> _WHAT TO DO_
Would you repeat each line below exactly, without the pictures?

> _DATA UNDER STUDY_
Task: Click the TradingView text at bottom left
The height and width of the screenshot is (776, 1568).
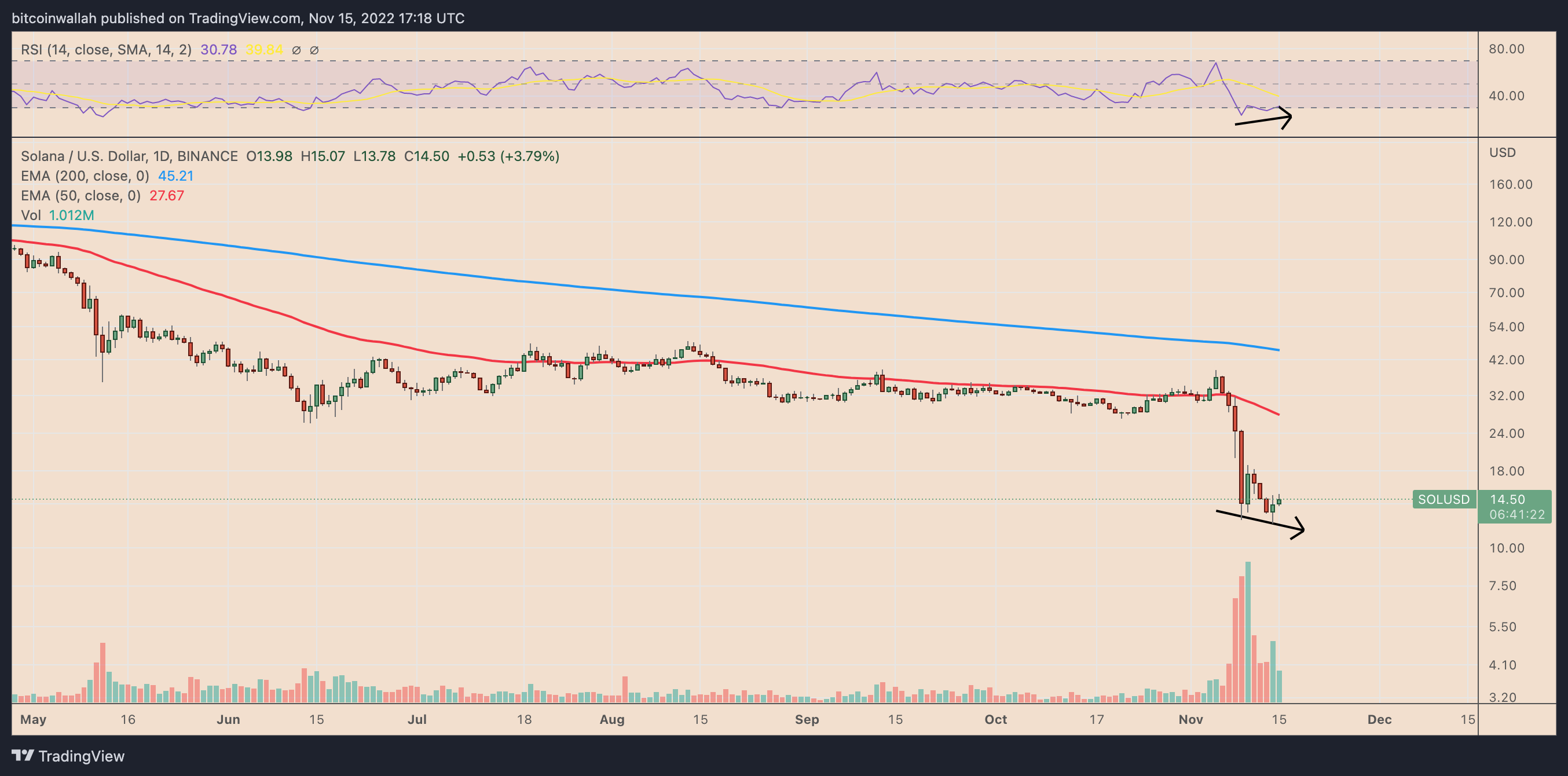Action: 81,756
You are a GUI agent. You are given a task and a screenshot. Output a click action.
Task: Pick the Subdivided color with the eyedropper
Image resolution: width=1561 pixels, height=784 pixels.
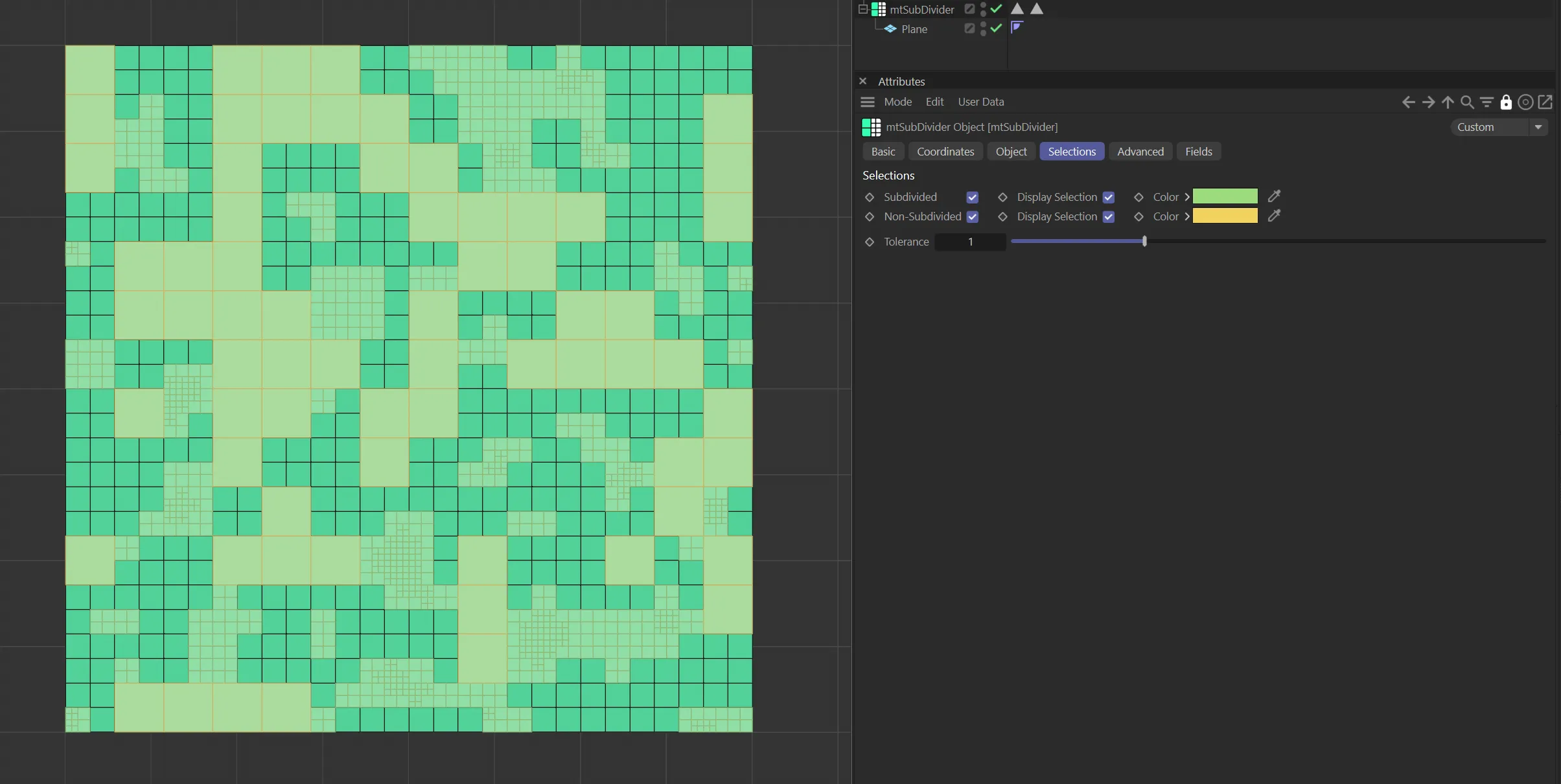point(1274,196)
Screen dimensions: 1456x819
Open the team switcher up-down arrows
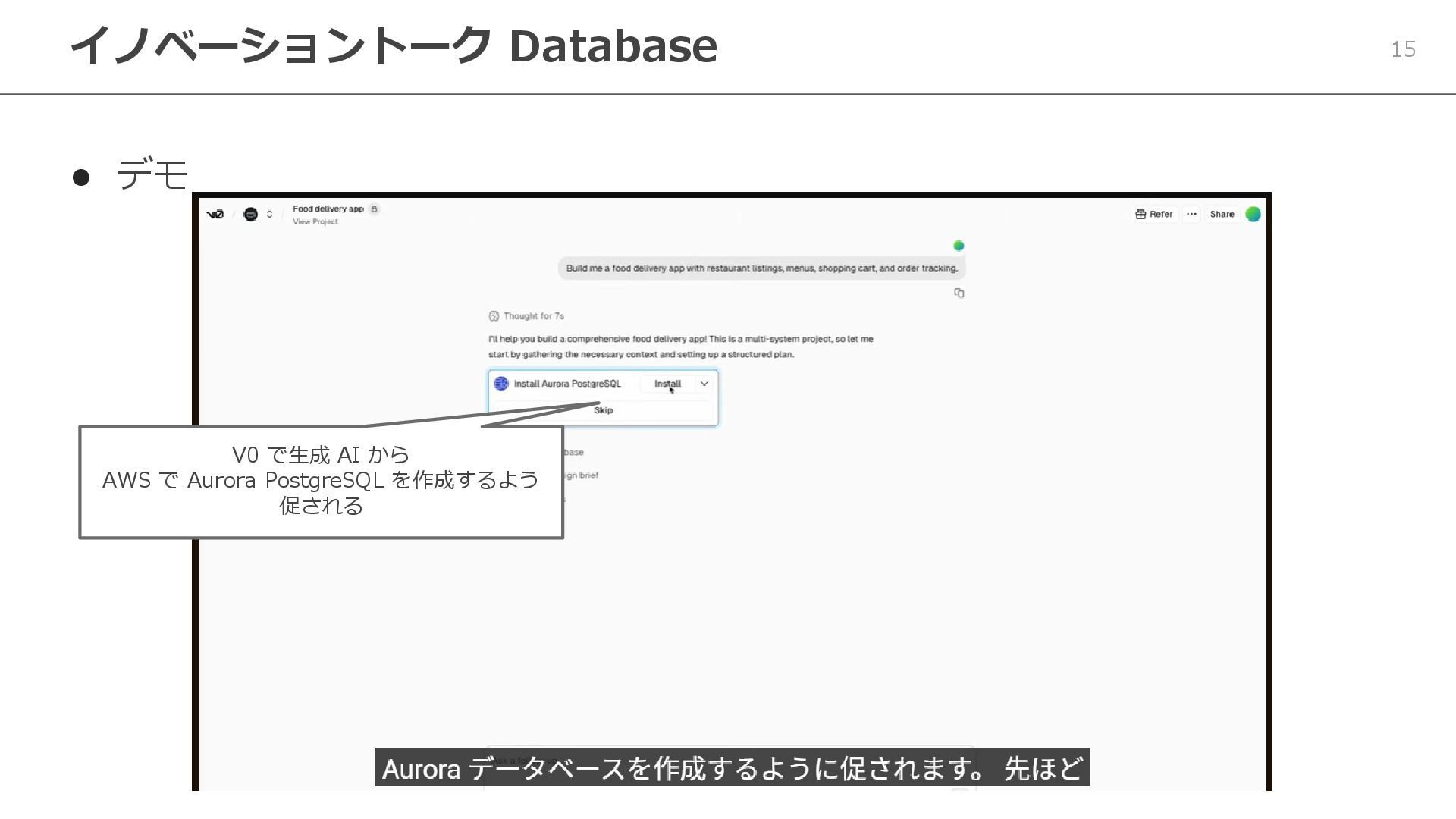coord(269,215)
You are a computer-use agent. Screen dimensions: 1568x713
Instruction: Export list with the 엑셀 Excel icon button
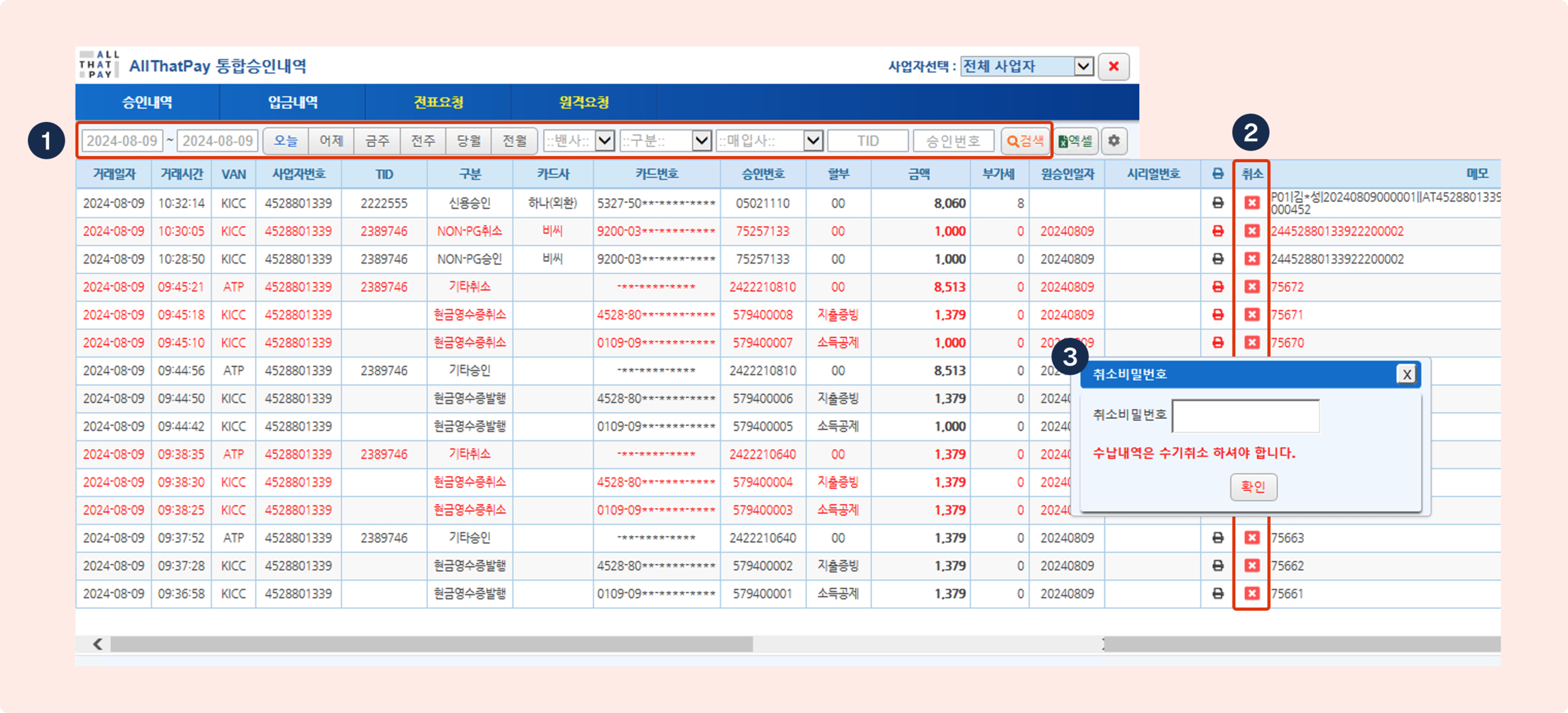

> _RESPONSE BOX_
Task: Click the TradingView text at bottom left
The height and width of the screenshot is (776, 1568).
Action: 81,756
You are a GUI agent. You are given a task and a screenshot. Output a click action.
Task: Pick the Subdivided color with the eyedropper
Image resolution: width=1561 pixels, height=784 pixels.
point(1274,196)
Screen dimensions: 1456x819
Open the team switcher up-down arrows
coord(269,215)
You are a computer-use agent. Screen dimensions: 1568x713
Instruction: Export list with the 엑셀 Excel icon button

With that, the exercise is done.